● **Information provided**
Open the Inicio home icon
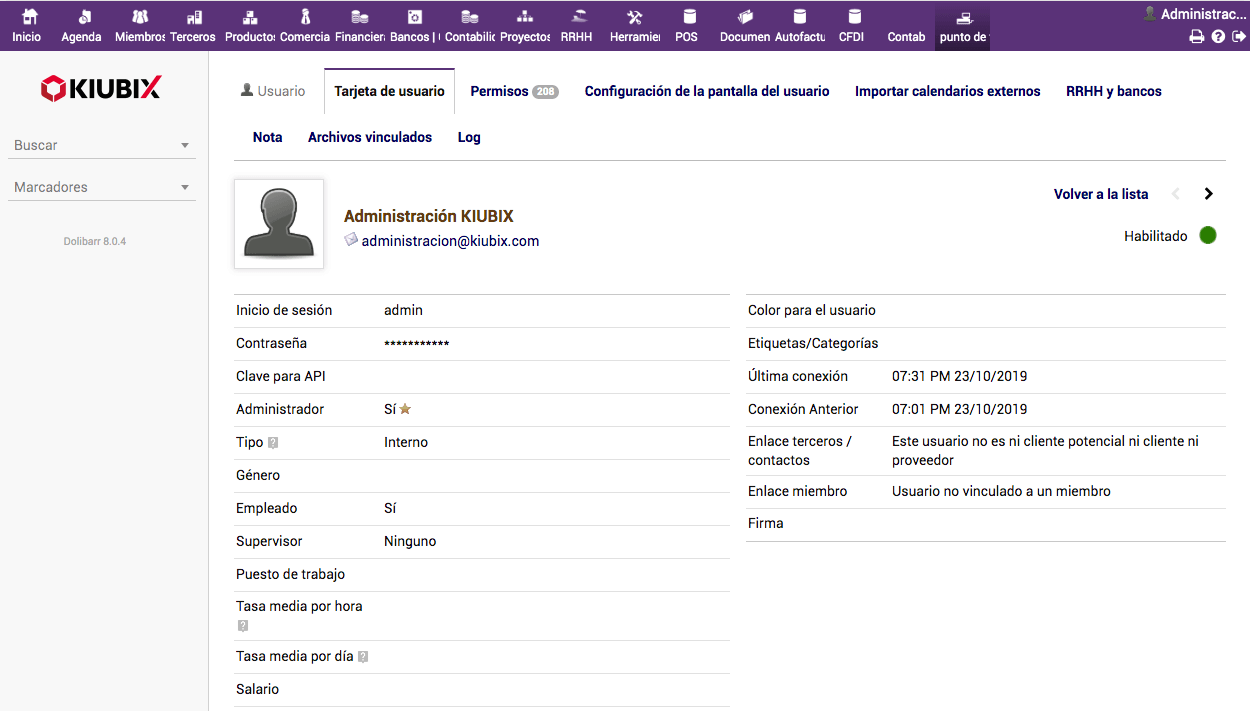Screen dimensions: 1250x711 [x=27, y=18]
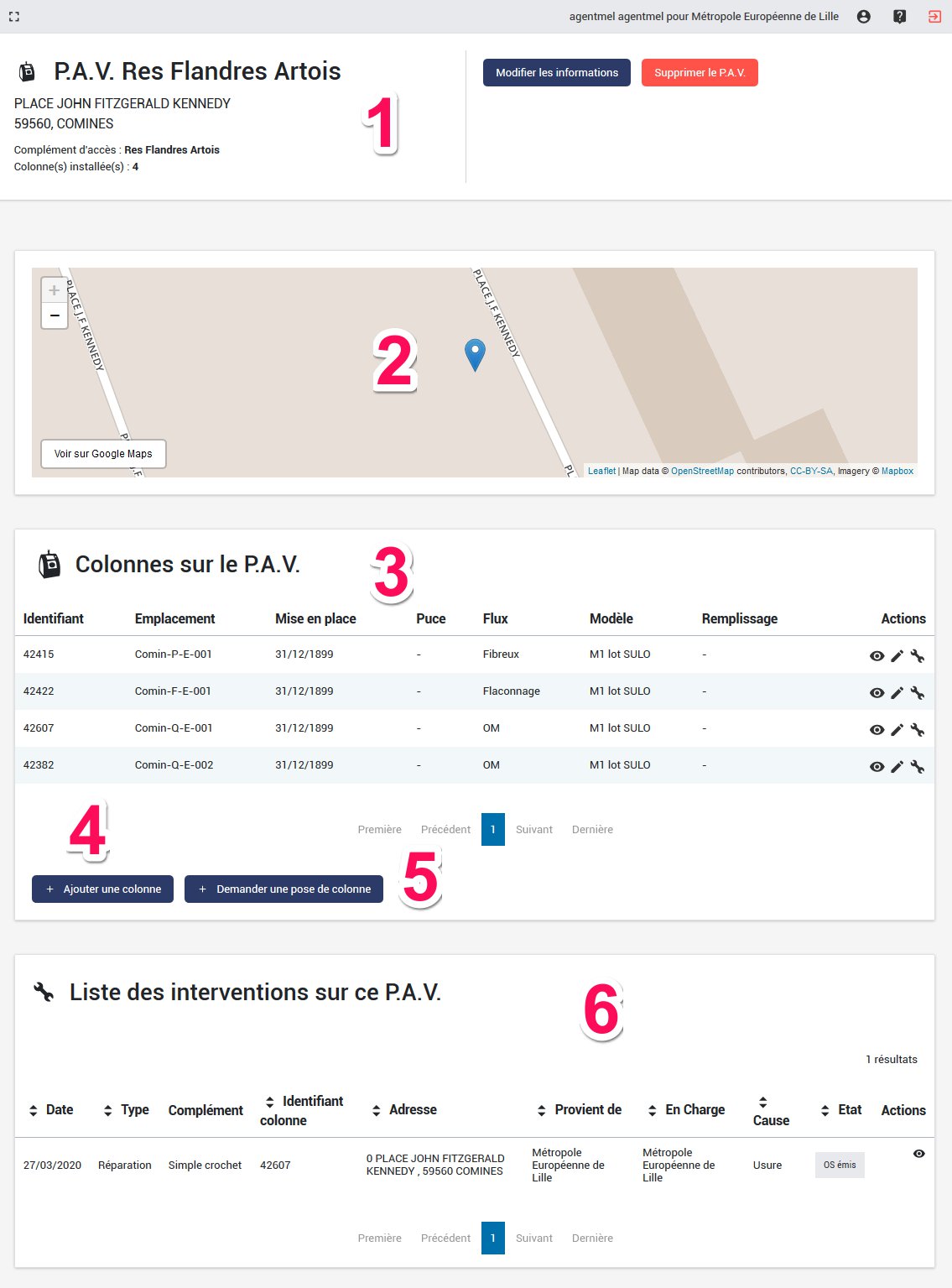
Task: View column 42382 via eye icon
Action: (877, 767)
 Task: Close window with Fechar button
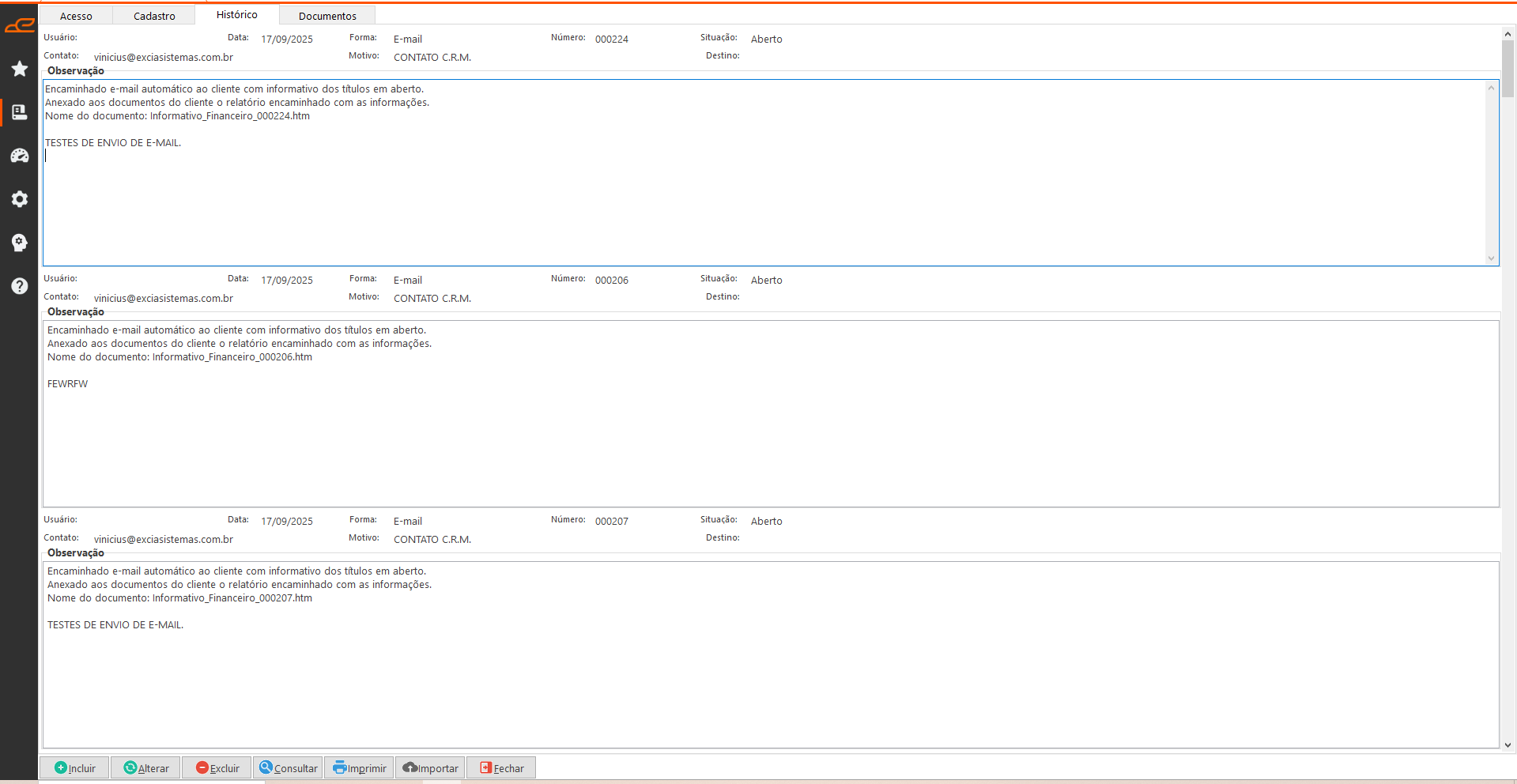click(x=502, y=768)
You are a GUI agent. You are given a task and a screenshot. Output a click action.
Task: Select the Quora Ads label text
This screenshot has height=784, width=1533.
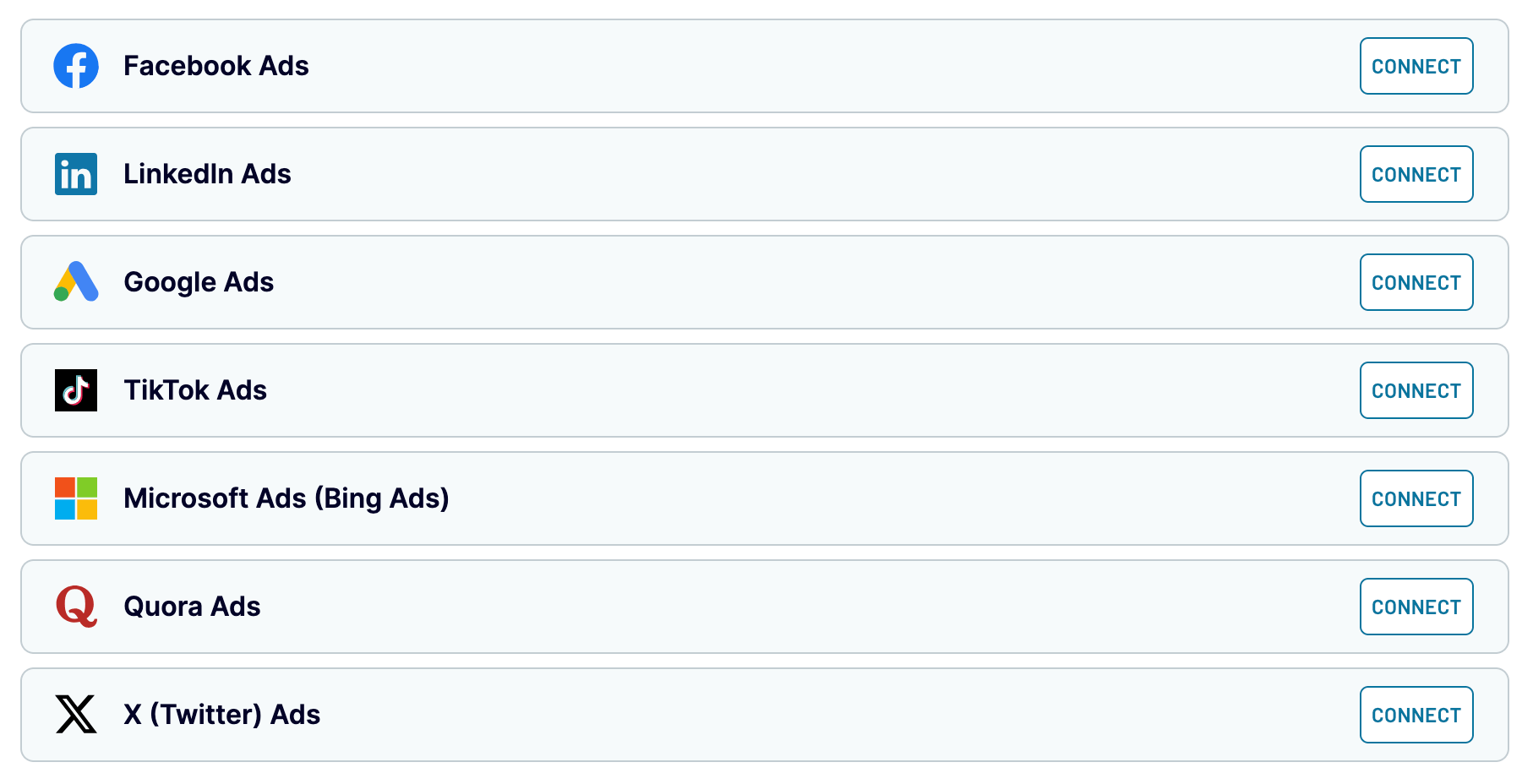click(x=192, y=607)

● **What is required**
Transcribe each record exactly as it appears, but omit every picture.

● **Answer for this exercise**
Open the Inicio home icon
Screen dimensions: 1250x711 [x=27, y=18]
Task: View column 42382 via eye icon
Action: (877, 767)
 Task: Close window with Fechar button
click(x=502, y=768)
You are a GUI agent. You are given a task and a screenshot. Output a click action.
Task: Select the Quora Ads label text
This screenshot has height=784, width=1533.
click(x=192, y=607)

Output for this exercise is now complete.